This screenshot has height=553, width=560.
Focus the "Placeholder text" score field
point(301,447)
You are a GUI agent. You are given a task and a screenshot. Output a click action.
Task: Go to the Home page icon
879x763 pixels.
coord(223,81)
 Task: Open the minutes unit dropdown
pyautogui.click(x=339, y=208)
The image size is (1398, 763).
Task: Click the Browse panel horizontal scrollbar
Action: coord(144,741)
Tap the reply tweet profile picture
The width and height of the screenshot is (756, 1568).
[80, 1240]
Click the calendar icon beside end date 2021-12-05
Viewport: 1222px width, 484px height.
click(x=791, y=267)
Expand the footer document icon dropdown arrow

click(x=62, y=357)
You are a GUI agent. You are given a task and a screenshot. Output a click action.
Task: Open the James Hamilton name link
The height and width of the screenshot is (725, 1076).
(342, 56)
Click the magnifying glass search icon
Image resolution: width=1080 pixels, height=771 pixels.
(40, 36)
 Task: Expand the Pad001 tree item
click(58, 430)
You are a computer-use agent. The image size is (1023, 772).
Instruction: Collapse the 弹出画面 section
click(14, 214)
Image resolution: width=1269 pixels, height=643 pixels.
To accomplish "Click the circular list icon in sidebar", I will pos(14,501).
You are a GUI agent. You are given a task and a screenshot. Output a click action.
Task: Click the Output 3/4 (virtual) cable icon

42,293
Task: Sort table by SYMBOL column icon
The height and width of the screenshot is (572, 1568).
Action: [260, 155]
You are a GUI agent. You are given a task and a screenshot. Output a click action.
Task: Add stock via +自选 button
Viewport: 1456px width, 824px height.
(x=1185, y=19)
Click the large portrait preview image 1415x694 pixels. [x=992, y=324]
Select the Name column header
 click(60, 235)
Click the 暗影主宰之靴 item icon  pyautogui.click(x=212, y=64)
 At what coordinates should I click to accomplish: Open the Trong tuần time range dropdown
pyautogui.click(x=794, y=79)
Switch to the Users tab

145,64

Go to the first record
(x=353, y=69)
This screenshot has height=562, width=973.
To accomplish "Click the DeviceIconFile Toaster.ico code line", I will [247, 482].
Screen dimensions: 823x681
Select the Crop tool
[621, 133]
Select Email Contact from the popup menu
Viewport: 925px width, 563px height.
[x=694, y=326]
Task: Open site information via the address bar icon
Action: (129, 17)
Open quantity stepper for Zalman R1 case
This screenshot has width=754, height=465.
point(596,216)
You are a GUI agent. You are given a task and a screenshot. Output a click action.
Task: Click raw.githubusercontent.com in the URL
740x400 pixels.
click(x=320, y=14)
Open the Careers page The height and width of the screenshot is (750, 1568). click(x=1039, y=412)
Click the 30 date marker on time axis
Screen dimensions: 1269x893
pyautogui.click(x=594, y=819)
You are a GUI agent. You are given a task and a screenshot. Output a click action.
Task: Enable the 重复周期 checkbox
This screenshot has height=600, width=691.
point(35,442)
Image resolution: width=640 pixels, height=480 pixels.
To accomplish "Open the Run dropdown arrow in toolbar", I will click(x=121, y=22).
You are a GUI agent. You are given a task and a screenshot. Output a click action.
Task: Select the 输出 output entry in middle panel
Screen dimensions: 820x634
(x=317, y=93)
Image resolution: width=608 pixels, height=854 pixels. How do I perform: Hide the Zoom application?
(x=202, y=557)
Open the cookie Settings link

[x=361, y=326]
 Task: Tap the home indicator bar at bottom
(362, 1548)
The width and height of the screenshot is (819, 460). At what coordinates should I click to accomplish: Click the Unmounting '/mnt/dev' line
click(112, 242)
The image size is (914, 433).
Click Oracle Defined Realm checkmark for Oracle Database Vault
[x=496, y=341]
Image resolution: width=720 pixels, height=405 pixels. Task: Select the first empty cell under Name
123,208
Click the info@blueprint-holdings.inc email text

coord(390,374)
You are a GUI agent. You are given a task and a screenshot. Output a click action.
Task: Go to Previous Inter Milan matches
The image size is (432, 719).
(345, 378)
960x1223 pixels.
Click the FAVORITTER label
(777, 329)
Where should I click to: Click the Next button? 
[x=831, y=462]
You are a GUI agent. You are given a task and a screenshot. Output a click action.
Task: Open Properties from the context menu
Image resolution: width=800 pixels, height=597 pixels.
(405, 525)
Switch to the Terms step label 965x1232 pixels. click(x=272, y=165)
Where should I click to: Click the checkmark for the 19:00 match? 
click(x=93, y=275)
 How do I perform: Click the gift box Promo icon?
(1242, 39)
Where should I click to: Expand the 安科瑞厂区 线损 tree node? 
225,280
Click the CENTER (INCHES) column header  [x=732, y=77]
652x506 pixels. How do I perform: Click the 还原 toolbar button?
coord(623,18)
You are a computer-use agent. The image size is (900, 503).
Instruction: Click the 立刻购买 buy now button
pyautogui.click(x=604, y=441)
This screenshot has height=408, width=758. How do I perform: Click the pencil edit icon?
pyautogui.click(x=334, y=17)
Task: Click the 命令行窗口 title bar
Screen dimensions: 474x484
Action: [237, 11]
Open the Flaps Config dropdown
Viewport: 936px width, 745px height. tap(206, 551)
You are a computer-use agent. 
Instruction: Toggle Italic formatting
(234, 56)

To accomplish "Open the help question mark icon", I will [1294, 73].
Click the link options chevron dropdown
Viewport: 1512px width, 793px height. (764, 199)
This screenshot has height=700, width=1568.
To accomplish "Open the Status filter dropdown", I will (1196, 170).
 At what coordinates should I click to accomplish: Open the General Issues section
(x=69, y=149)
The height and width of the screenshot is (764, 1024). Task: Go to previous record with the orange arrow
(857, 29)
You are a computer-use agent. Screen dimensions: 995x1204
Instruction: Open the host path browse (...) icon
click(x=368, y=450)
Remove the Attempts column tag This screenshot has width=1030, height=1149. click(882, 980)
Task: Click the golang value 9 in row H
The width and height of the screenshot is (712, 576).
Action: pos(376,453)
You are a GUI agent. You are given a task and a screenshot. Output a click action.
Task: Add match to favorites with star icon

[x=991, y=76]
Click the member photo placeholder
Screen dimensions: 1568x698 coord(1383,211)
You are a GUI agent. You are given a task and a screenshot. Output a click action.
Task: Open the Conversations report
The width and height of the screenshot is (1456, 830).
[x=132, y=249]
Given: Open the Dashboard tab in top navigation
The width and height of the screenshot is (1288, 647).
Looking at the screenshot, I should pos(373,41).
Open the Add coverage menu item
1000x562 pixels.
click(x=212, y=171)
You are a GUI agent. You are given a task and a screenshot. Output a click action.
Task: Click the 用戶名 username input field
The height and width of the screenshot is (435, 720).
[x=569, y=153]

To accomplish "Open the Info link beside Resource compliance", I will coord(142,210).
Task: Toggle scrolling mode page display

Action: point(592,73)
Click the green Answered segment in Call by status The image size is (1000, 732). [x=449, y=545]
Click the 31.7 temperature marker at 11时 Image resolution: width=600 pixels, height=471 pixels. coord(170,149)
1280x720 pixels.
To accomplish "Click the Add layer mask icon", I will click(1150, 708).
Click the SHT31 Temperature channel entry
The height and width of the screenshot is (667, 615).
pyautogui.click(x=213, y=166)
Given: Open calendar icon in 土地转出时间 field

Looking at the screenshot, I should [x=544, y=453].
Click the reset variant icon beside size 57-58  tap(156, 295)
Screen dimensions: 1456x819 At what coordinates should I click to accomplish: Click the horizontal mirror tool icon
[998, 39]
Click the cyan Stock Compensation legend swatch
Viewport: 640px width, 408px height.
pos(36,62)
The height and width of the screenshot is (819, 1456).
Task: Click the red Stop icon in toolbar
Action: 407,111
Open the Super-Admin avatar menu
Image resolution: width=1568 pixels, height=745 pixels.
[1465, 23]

= = = = = = =

**WHAT TO WORK ON**:
Count the lines of the material holding "computer". Report the number alone.

**RESULT**:
4